In other words, building a new 3,000-megawatt capacity transmission line from Wyoming or Montana mega-wind projects all the way to Southern California results in lower power costs than would building new gas-fired plants close to the loads. The high and variable cost of natural gas is the primary driver of the cost difference. That means large-scale clean energy can hold its own against natural gas-fueled power, with no help from coal to underwrite the new transmission.
The Olsen study is very detailed, and includes wind integration costs. It includes a 1.6 cents per kilowatt-hour carbon adder in the gas case, but not the federal Production Tax Credit (thus the two factors essentially cancel each other out).
Three factors are key to the economic analysis:
1. The wind really blows in Wyoming. The U.S. Department of Energy estimates that Wyoming has more than 57,000 megawatts of Class 6 and 7 wind, with capacity factors in the 40- to 48-percent range. Olsen’s study used 45 percent.
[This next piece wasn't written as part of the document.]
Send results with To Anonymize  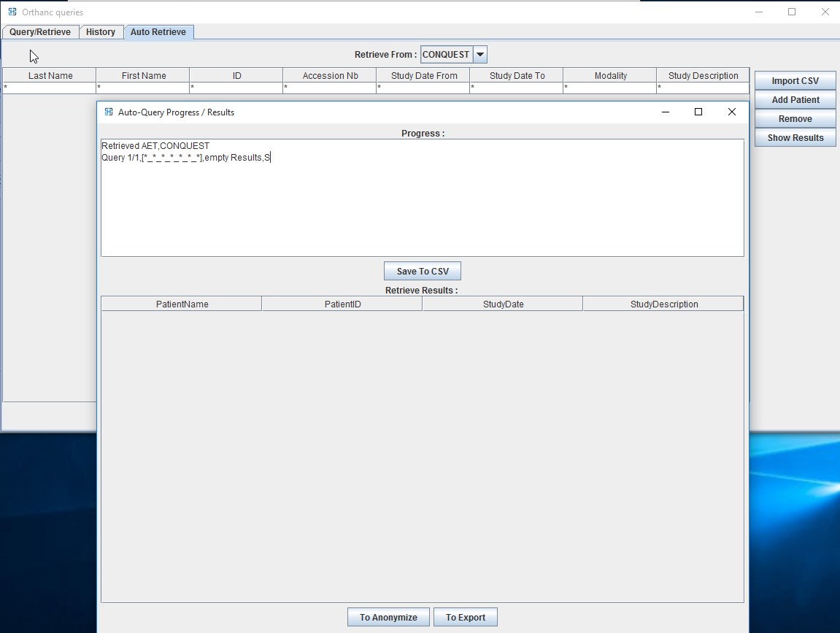388,616
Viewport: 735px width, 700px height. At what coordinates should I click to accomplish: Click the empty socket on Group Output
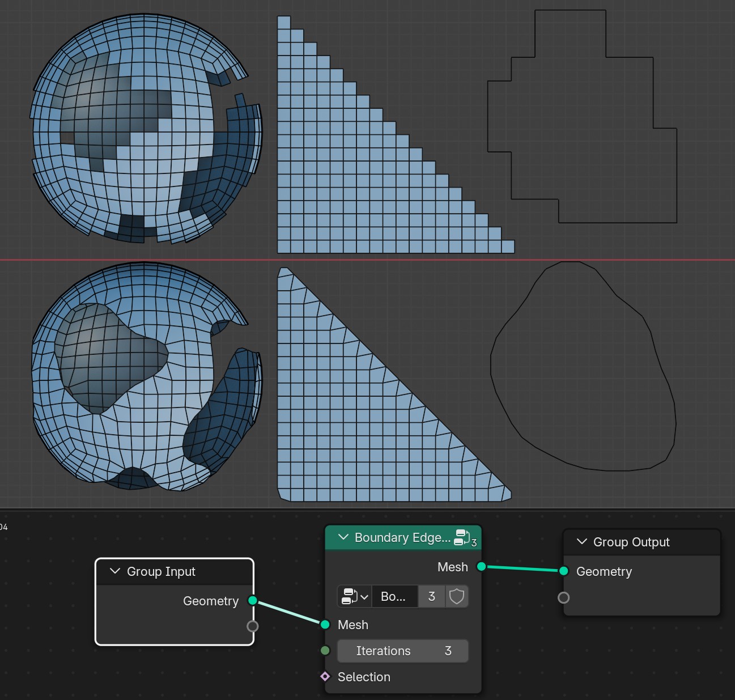pyautogui.click(x=563, y=597)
2. Olsen models over-construction of the resource: 3,600 megawatts. This means that about 10 percent of the time, some energy will have to be “wasted” by feathering the blades (or perhaps used locally), but the excess capacity means the transmission line is used more: at 54-percent capacity up from 45 percent. The trade-off (some wasted generation, but more efficient transmission use) is worth it.
3. Building a 3,600-megawatt project creates a large economy of scale. Using 2015 dollars, Olsen estimates a mega-project construction cost of only $1.3 million per megawatt, a substantial savings from the current $1.7-2 million per megawatt cost for the currently typical 100-megawatt Northwest wind farm.
The answers for meeting our energy needs – and doing so cleanly and affordably – will no doubt be multifarious. Not all will pass muster, but we must constantly look beyond the static set of traditional choices and remain open to conceptual and technological breakthroughs.
First and foremost, we must increase the efficiency of the existing generation, transmission and distribution system, and of all electric and gas end uses. We must deploy smart grid technologies, improve grid operator and control area coordination, and apply more effective price signals and transmission products.
The Northwest has just begun large-scale harvest of its rich diversity of renewable resources. Accelerated development of our solar, geothermal, biomass, ocean and tidal resources — along with continued expansion of wind projects — will move the region much closer to meeting its renewable energy goals and legal standards.
Mega-wind projects may or may not be part of the solution. Their apparent cost effectiveness versus fossil-fueled generation is encouraging. However, few mega projects of any kind are light on the Earth, and we must measure their value against that of other available clean-energy options.